Segment Start: The input

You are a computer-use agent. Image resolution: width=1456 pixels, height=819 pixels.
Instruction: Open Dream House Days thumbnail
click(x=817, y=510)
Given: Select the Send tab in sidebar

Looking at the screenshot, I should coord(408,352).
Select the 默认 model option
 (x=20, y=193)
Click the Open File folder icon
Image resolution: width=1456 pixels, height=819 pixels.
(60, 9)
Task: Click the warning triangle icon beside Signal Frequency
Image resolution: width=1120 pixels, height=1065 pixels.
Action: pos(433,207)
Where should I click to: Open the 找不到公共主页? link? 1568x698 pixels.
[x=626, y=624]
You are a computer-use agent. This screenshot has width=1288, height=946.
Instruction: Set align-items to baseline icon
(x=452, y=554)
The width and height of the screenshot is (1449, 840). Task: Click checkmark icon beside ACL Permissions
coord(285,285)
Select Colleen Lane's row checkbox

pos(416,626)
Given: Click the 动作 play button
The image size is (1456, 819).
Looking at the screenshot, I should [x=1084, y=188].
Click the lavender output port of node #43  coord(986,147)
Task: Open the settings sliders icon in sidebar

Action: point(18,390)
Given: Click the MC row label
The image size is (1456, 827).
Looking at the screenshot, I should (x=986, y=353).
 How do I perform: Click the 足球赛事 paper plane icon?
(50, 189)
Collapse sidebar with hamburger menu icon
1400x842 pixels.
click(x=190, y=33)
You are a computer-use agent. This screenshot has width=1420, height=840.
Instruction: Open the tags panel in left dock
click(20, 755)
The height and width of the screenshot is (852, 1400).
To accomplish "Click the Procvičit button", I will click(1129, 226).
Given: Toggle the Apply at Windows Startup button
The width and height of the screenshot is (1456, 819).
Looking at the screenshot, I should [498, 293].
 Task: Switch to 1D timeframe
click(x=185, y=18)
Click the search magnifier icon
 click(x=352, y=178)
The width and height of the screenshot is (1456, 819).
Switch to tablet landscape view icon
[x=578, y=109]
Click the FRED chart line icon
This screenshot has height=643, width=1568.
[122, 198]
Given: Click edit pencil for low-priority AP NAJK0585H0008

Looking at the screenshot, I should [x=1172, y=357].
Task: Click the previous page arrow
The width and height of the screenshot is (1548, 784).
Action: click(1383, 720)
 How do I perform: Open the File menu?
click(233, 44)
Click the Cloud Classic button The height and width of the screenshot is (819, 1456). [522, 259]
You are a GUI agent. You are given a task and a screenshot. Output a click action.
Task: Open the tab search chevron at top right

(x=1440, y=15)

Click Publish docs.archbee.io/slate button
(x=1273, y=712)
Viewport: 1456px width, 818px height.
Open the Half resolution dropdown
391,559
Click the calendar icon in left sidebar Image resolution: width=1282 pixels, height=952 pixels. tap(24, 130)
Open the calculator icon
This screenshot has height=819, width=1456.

Segment End: The input

Above is a listing; print exactly its lines from the one with "Instruction: Set align-items to baseline icon" through the one with "Given: Click the MC row label", and no other lines.

Instruction: Set align-items to baseline icon
(x=452, y=554)
The width and height of the screenshot is (1449, 840). Task: Click checkmark icon beside ACL Permissions
coord(285,285)
Select Colleen Lane's row checkbox

pos(416,626)
Given: Click the 动作 play button
The image size is (1456, 819).
Looking at the screenshot, I should [x=1084, y=188].
Click the lavender output port of node #43  coord(986,147)
Task: Open the settings sliders icon in sidebar

Action: point(18,390)
Given: Click the MC row label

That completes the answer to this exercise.